Selecting broiler chickens for ultimate pH of breast muscle: analysis of divergent selection experiment and phenotypic consequences on meat quality, growth, and body composition traits.

Genetic parameters for ultimate pH of pectoralis major muscle (PM-pHu) and sartorius muscle (SART-pHu); color parameters L*, a*, b*; logarithm of drip loss (LogDL) of pectoralis major (PM) muscle; breast meat yield (BMY); thigh and drumstick yield (TY); abdominal fat percentage (AFP); and BW at 6 wk (BW6) were estimated in 2 lines of broiler chickens divergently selected for PM-pHu. Effects of selection on all the previous traits and on glycolytic potential, pectoralis major muscle pH at 15 min postmortem, curing-cooking yield (CCY), cooking loss (CL), and Warner-Bratzler shear force (WBSF) of the PM muscle were also analyzed after 5 generations. Strong genetic determinism of PM-pHu was observed, with estimated h(2) of 0.57 ± 0.02. There was a significant positive genetic correlation (rg) between PM-pHu and SART-pHu (0.54 ± 0.04), indicating that selection had a general rather than a specific effect on energy storage in skeletal muscles. The h(2) estimates of L*, a*, and b* parameters were 0.58 ± 0.02, 0.39 ± 0.02, and 0.48 ± 0.02, respectively. Heritability estimates for TY, BMY, and AFP were 0.39 ± 0.04, 0.52 ± 0.01, and 0.71 ± 0.02, respectively.

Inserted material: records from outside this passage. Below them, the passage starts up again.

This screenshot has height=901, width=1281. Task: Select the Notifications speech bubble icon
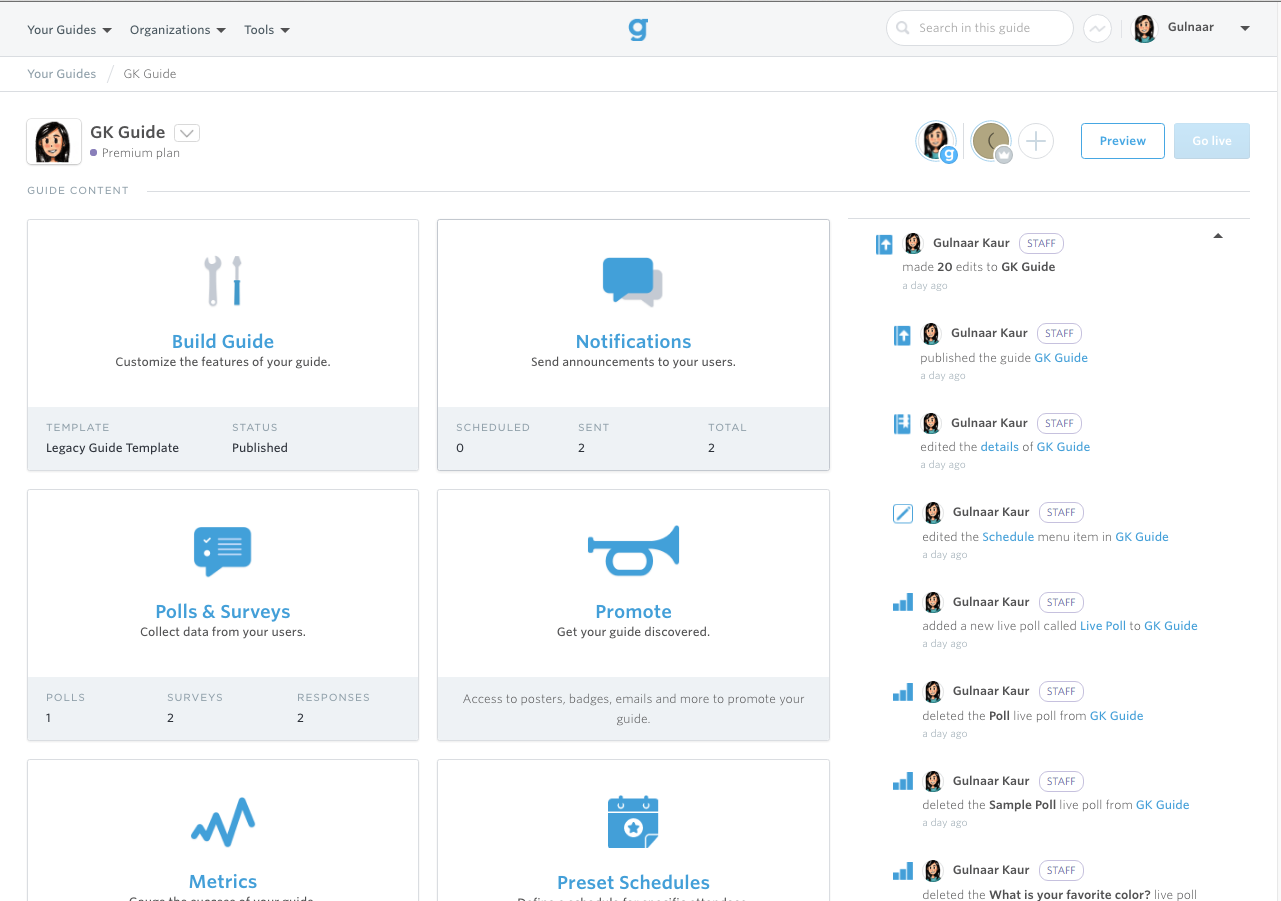point(633,281)
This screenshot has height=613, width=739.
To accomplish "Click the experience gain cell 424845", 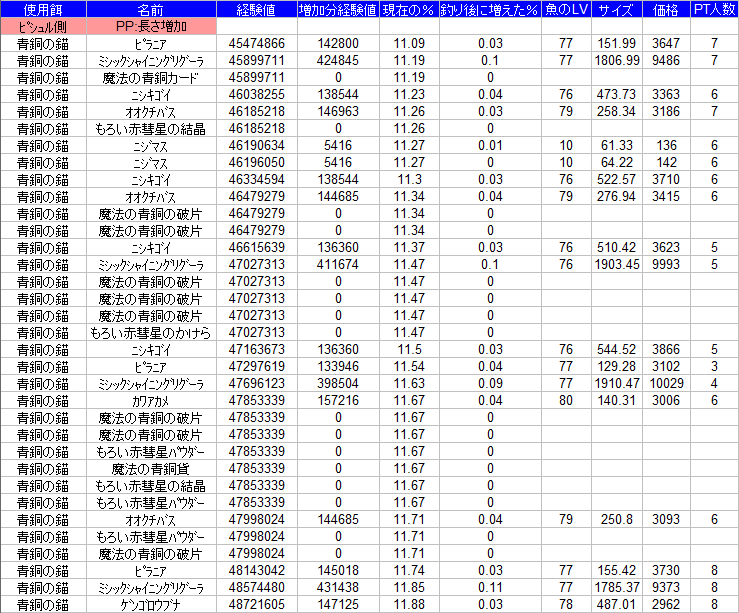I will click(x=337, y=60).
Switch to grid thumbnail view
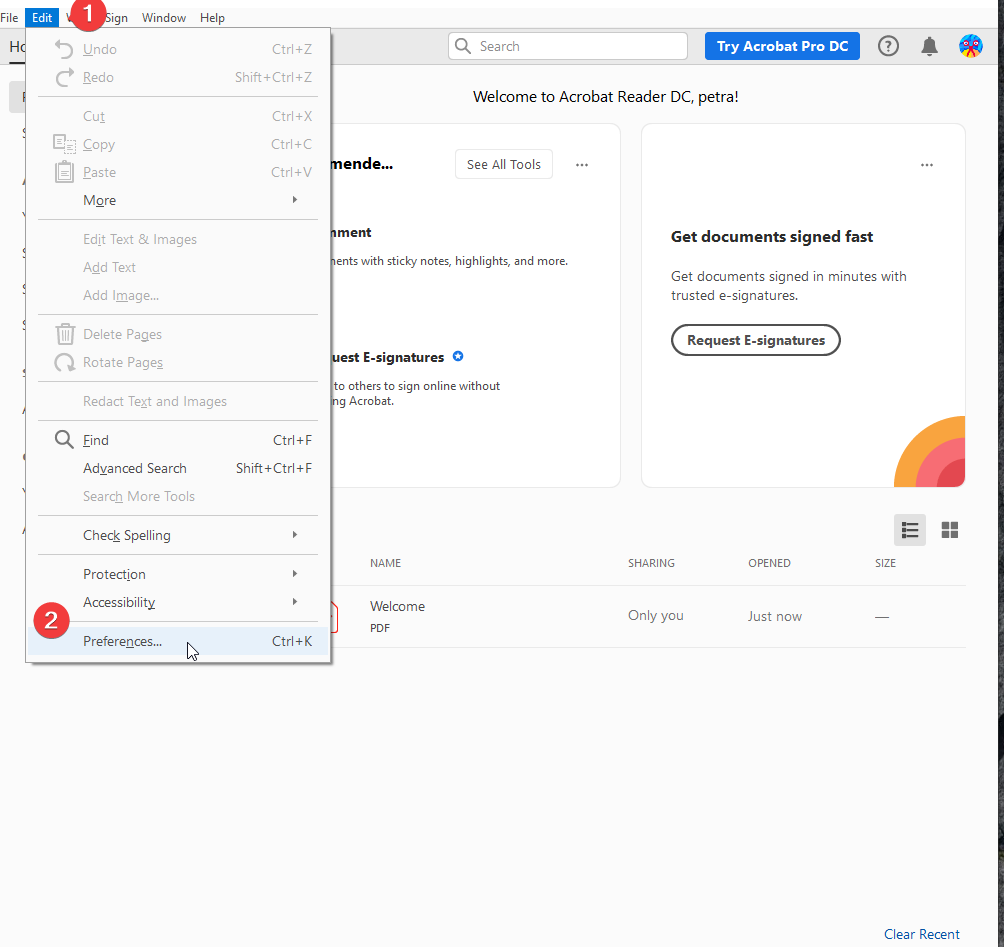The width and height of the screenshot is (1004, 947). (950, 530)
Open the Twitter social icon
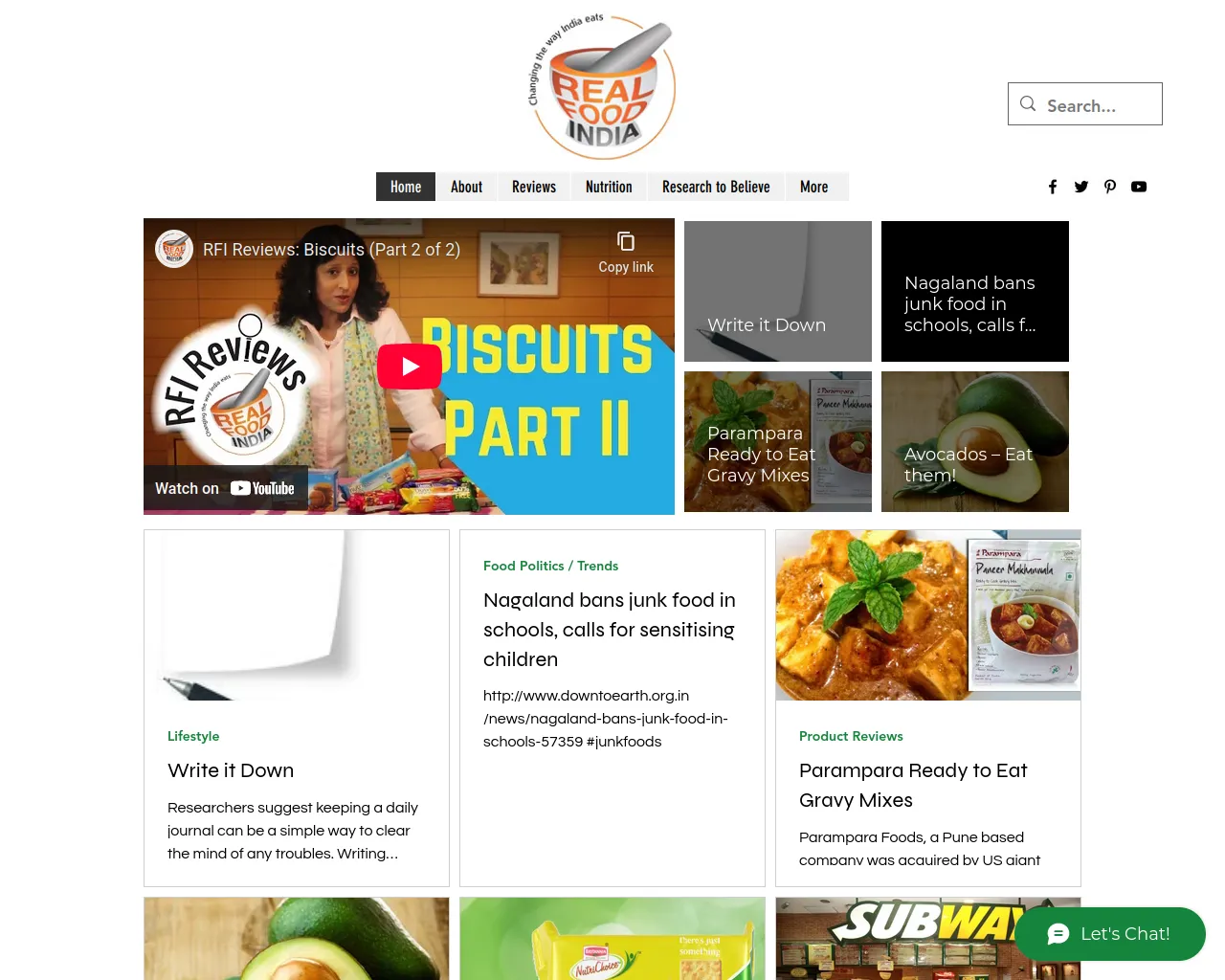This screenshot has width=1225, height=980. coord(1081,187)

Our results indicated different genetic control of LogDL and L* of the meat between the 2 lines; these traits had a strong rg with PM-pHu in the line selected for low ultimate pH (pHu) value (pHu-; -0.80 and -0.71, respectively), which was not observed in the line selected for high pHu value (pHu+; -0.04 and -0.29, respectively). A significant positive rg (0.21 ± 0.04) was observed between PM-pHu and BMY but not between PM-pHu and BW6, AFP, or TY. Significant phenotypic differences were observed after 5 generations of selection between the 2 lines. The mean differences (P < 0.001) in pHu between the 2 lines were 0.42 and 0.21 pH units in the breast and thigh muscle, respectively. Breast meat in the pHu+ line exhibited lower L* (-5 units; P < 0.001), a* (-0.22 units; P < 0.001), b* (-1.53 units; P < 0.001), and drip loss (-1.6 units; P < 0.001) than in the pHu- line. Breast meat of the pHu+ line was also characterized by greater CCY (+6.1 units; P < 0.001), lower CL (-1.66 units; P < 0.01), and lower WBSF after cooking (-5.1 units; P < 0.001) compared to the pHu- line. This study highlighted that selection based on pHu can be effective in improving the processing ability of breast meat and reducing the incidence of meat quality defects without affecting chicken growth performance.